Programmable protein degraders enable selective knockdown of pathogenic β-catenin subpopulations in vitro and in vivo

• Published in: bioRxiv
• Main Authors: Ye, Tina, Azmain Alamgir, Robertus, Cara, Colina, Darianna, Connor Monticello, Thomas Connor Donahue, Hong, Lauren, Vincoff, Sophia, Goel, Shrey, Fekkes, Peter, Luis Miguel Camargo, Lam, Kieu, Heyes, James, Putnam, David, Alabi, Christopher A, Chatterjee, Pranam, Delisa, Matthew P
• Format: Paper
• Language: English
• Published: Cold Spring Harbor Cold Spring Harbor Laboratory Press 11.11.2024
• Subjects: C-Terminus; Cell proliferation; Cell survival; CHIP protein; Colorectal carcinoma; Cytosol; Design; Hsp70 protein; Intracellular signalling; Malignancy; Nanoparticles; Peptides; Proteasomes; Proteins; Transcription activation; Ubiquitin-protein ligase; Wnt protein; β-Catenin
• DOI: 10.1101/2024.11.10.622803

Aberrant activation of Wnt signaling results in unregulated accumulation of cytosolic β-catenin, which subsequently enters the nucleus and promotes transcription of genes that contribute to cellular proliferation and malignancy.
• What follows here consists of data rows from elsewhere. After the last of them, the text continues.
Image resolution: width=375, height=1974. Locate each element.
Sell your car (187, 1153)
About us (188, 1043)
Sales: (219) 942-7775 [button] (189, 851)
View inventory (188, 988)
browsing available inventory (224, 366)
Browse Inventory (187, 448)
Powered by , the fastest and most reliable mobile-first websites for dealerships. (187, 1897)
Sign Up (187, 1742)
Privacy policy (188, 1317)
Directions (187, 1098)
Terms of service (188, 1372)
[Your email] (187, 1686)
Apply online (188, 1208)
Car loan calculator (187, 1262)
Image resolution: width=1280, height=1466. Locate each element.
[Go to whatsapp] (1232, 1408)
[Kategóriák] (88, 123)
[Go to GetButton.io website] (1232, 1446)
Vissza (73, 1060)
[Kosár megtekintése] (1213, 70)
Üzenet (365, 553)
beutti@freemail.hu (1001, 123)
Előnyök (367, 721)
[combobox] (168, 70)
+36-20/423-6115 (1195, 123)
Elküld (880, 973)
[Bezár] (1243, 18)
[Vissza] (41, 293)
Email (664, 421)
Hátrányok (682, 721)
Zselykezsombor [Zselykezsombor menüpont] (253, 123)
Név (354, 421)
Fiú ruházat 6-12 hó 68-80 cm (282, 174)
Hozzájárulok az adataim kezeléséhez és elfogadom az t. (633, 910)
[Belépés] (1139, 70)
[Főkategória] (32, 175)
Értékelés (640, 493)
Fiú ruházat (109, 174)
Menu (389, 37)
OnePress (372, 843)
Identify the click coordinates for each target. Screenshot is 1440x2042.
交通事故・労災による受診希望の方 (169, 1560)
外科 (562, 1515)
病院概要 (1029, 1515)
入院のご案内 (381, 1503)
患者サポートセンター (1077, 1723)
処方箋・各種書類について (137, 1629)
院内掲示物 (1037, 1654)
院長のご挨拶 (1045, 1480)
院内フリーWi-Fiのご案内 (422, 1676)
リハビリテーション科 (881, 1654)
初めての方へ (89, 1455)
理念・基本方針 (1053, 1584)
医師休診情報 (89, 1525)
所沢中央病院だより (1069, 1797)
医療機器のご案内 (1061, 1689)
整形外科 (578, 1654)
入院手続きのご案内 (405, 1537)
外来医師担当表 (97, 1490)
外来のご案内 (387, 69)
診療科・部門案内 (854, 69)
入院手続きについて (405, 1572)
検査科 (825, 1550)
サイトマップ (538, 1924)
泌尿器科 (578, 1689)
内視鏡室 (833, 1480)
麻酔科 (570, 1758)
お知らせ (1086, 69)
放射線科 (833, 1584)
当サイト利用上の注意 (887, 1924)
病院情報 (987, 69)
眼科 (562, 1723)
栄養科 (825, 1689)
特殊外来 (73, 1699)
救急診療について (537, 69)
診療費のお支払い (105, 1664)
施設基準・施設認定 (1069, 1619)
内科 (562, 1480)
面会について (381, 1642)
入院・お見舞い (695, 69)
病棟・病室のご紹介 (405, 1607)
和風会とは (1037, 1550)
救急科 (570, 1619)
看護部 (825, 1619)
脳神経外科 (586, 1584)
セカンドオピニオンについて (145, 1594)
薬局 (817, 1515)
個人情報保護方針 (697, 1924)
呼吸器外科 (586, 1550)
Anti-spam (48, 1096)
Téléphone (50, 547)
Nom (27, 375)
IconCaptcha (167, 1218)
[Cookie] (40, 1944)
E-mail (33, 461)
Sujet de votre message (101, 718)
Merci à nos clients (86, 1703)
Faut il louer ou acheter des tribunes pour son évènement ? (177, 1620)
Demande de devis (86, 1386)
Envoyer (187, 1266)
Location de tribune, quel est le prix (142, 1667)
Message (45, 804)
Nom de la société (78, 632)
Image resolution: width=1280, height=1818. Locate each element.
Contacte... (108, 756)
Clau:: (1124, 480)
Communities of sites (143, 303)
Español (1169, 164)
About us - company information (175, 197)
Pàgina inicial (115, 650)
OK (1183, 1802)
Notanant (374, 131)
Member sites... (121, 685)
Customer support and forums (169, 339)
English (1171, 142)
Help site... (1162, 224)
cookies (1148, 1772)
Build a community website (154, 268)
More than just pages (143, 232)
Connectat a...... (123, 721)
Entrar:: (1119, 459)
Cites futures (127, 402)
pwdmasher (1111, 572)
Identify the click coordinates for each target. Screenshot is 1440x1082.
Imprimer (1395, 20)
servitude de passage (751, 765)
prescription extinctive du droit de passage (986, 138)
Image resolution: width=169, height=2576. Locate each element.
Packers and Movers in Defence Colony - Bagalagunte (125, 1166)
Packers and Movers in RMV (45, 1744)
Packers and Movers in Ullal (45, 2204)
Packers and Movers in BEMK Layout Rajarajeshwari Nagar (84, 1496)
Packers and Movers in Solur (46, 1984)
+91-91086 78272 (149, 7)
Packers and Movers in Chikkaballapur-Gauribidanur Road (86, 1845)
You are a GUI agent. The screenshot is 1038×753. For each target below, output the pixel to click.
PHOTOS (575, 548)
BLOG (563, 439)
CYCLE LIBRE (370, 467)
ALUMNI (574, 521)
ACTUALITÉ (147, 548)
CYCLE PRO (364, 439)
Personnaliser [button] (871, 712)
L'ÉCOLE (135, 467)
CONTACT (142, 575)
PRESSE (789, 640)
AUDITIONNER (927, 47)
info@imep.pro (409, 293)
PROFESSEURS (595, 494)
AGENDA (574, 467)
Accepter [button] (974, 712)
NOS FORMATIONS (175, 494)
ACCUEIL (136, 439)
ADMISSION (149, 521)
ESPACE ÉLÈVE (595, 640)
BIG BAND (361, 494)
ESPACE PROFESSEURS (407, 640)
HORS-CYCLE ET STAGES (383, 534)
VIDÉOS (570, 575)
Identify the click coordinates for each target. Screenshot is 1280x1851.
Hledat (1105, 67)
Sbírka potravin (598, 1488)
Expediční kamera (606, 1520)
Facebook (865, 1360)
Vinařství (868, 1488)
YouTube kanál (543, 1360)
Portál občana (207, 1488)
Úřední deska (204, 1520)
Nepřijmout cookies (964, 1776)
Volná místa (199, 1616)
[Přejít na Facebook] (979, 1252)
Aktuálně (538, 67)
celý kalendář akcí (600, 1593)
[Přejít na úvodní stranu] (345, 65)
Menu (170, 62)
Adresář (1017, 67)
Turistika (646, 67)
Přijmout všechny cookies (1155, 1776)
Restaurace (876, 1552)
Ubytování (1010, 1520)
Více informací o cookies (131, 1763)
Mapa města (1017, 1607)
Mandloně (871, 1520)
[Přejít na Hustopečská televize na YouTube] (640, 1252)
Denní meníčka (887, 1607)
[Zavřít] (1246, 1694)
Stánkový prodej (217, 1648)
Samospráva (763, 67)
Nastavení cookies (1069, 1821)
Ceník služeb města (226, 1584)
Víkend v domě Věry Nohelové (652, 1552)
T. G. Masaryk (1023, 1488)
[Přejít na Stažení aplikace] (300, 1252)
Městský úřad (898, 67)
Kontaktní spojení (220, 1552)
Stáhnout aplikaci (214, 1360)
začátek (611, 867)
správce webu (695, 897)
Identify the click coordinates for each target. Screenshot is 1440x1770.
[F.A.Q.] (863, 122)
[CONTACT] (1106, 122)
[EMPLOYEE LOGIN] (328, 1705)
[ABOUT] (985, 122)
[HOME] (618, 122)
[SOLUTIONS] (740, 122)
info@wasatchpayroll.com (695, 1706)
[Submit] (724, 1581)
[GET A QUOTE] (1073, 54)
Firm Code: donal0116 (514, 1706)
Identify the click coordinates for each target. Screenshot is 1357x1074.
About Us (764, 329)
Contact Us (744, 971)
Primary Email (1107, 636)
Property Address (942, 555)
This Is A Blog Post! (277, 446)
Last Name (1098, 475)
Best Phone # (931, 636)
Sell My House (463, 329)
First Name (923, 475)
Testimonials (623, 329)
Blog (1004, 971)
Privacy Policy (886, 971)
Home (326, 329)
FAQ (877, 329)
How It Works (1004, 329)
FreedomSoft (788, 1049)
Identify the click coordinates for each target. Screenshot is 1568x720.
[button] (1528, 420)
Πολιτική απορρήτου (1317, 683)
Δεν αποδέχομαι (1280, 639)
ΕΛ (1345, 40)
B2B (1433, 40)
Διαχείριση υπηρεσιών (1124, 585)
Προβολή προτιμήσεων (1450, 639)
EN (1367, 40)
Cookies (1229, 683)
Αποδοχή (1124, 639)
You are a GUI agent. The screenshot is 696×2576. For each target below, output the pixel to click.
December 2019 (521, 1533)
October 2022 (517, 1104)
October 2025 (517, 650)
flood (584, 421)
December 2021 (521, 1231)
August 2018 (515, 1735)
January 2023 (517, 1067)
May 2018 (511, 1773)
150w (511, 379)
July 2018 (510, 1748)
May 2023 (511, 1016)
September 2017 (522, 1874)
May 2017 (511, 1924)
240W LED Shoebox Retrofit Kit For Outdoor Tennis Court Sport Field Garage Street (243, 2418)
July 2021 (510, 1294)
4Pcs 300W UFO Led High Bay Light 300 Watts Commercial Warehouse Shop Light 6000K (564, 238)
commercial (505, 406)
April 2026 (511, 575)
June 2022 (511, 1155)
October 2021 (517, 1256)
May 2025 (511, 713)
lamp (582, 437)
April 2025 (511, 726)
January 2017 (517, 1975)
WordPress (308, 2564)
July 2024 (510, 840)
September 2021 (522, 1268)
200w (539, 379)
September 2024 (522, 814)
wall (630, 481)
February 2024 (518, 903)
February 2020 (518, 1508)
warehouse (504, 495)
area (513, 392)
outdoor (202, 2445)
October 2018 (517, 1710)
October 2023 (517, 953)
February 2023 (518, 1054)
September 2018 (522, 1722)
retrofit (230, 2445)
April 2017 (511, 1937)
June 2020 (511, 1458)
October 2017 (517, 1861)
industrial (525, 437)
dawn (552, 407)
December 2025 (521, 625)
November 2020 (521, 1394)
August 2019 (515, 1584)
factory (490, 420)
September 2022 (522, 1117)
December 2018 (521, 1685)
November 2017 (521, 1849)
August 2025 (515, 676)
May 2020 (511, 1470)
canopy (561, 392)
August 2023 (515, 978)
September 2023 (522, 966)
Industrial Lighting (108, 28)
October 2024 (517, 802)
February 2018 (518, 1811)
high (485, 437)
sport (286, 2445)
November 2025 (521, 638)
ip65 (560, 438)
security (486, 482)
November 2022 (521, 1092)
Here, we sought to eliminate pathogenic β-catenin from the cytosol using designer ubiquibodies (uAbs), chimeric proteins composed of an E3 ubiquitin ligase and a target-binding domain that redirect intracellular proteins to the proteasome for degradation. To accelerate uAb development, we leveraged a protein language model (pLM)-driven algorithm called SaLT&PepPr to computationally design "guide" peptides with affinity for β-catenin, which were subsequently fused to the catalytic domain of a human E3 called C-terminus of Hsp70-interacting protein (CHIP). Expression of the resulting peptide-guided uAbs in colorectal cancer cells led to the identification of several designs that significantly reduced the abnormally stable pool of free β-catenin in the cytosol and nucleus while preserving the normal membrane-associated subpopulation. This selective knockdown of pathogenic β-catenin suppressed Wnt/β-catenin signaling and impaired tumor cell survival and proliferation. Furthermore, one of the best degraders selectively β-catenin levels in livers of BALB/C mice following delivery as a lipid nanoparticle (LNP)-encapsulated mRNA. Collectively, these findings reveal the unique ability of uAbs to selectively eradicate abnormal proteins in vitro and in vivo and open the door to peptide-programmable biologic modulators of other disease-causing proteins.Competing Interest StatementM.P.D. and P.C. have financial interests in UbiquiTx, Inc. M.P.D. also has financial interests in Gauntlet, Inc. Glycobia, Inc., Resilience, Inc. and Versatope Therapeutics, Inc. M.P.D.'s and P.C.'s interests are reviewed and managed by Cornell University and Duke University, respectively, in accordance with their conflict-of-interest policies. All other authors declare no competing interests.